October 13th finally came; the day I had been waiting for. It was the day of my surgery and the day the tumor (and hopefully the cancer) would finally be out of me. After 4 hours of surgery and 4 more days in the hospital, it was time to go home as a cancer survivor. Thank you, Dr. Miller. We were told that you were the best and they were right. I was up on my crutches, walking the halls the next morning.
Dr. Mo and I have developed a solid relationship over the last several months and I am proud to know such an individual. Each time we meet, we talk about hope and more importantly the belief that led me to take part in his trial. For me, my family and friends, believing turned into hope and that hope turned into reality.
Before I started Mo’s trial, I couldn’t think straight; I would lay awake all hours of the night.

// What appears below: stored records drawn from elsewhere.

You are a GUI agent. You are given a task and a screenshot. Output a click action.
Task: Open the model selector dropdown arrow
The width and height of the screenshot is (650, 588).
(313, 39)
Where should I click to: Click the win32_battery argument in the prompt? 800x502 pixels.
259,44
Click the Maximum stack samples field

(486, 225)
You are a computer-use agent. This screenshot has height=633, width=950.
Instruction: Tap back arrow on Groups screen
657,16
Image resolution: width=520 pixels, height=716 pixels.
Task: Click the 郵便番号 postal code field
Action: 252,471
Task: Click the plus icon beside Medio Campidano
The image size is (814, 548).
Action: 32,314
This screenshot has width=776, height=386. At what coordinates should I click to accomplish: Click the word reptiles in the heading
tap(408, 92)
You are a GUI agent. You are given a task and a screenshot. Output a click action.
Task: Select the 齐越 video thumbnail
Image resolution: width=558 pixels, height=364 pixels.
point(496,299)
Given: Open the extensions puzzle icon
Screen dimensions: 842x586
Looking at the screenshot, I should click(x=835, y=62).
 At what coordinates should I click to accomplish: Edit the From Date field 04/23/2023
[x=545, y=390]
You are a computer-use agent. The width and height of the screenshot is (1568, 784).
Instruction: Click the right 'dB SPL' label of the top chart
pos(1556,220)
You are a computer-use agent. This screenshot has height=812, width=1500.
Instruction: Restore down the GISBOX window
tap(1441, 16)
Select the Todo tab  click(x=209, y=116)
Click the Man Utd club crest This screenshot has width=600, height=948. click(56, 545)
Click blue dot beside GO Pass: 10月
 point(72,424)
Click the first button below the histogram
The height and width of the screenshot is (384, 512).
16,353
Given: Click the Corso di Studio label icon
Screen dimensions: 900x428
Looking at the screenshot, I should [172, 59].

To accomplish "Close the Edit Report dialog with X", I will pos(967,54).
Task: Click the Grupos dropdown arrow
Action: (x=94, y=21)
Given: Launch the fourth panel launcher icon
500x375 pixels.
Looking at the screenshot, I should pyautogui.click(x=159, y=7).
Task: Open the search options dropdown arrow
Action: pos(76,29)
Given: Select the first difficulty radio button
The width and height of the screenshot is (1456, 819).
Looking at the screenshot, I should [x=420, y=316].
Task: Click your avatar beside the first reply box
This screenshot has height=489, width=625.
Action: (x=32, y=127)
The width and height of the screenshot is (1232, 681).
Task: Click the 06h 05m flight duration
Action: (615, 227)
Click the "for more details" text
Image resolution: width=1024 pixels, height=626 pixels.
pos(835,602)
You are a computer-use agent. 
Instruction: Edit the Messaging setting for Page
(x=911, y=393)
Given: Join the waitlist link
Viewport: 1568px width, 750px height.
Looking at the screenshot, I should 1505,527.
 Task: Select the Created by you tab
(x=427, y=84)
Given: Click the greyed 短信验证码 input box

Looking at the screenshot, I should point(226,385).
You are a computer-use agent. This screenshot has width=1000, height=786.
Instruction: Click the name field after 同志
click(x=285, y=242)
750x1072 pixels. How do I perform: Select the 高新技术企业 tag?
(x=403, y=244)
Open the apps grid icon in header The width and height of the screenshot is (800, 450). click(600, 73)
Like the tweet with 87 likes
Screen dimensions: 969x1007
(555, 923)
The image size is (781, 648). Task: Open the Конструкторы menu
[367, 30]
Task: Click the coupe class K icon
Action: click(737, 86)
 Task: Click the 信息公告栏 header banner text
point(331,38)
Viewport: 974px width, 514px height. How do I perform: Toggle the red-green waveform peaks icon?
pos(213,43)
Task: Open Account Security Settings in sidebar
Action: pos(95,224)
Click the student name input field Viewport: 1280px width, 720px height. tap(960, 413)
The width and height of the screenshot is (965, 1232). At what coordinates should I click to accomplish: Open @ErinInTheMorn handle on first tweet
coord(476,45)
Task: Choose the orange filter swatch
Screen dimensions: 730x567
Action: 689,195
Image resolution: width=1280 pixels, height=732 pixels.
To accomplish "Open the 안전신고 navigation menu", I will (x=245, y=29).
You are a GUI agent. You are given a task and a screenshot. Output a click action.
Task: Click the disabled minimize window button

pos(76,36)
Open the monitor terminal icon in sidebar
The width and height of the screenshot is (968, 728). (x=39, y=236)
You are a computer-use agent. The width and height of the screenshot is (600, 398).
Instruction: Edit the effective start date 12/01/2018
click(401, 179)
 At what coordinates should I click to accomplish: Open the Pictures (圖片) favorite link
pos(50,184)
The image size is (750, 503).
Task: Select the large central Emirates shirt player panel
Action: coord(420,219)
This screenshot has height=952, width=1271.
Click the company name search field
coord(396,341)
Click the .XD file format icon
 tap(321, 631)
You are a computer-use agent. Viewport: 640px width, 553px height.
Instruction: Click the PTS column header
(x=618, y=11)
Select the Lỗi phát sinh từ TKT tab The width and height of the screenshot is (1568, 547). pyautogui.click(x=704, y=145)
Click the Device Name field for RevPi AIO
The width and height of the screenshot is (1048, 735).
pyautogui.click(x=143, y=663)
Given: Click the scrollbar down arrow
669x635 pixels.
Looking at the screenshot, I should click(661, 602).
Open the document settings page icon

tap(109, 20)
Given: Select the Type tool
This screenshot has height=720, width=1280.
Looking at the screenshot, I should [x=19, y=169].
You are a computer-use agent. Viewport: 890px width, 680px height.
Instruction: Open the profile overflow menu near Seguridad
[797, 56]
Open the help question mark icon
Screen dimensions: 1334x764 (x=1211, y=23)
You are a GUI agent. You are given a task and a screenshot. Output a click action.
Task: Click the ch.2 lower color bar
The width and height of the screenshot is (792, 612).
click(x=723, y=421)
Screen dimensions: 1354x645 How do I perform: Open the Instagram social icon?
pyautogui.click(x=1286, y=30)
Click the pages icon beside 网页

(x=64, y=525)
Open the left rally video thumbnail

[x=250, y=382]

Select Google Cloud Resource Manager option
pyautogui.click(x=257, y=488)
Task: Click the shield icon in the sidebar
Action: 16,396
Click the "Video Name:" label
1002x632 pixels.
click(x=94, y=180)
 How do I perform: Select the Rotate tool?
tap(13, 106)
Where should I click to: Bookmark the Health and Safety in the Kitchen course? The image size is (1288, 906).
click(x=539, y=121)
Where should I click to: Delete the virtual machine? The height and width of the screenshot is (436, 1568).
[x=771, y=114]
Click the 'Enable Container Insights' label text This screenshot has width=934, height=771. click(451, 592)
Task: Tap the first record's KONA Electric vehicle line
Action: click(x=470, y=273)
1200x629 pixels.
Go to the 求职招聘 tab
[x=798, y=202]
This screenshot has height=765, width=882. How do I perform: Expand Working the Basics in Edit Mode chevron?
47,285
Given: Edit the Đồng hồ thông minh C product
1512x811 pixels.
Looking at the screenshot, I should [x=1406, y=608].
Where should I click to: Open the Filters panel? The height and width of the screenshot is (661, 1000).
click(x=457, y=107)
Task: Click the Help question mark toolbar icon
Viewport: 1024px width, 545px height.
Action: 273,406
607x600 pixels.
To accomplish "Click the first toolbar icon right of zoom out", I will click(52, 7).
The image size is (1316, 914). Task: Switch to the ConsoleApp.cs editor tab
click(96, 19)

I kept dwelling on what would happen to my family if I were down-and-out, or worse, out of the picture — that’s no longer the case. I’m very happy to say, I’m doing great. I have finished physical therapy and day-by-day I’m taking my life back. While I may not be totally out of the woods just yet, I’m no longer scared. I’m cancer-free, with a new lease on life and restored faith and vigor for tomorrow.
Trent passed away on April 27, 2018 from sarcoma.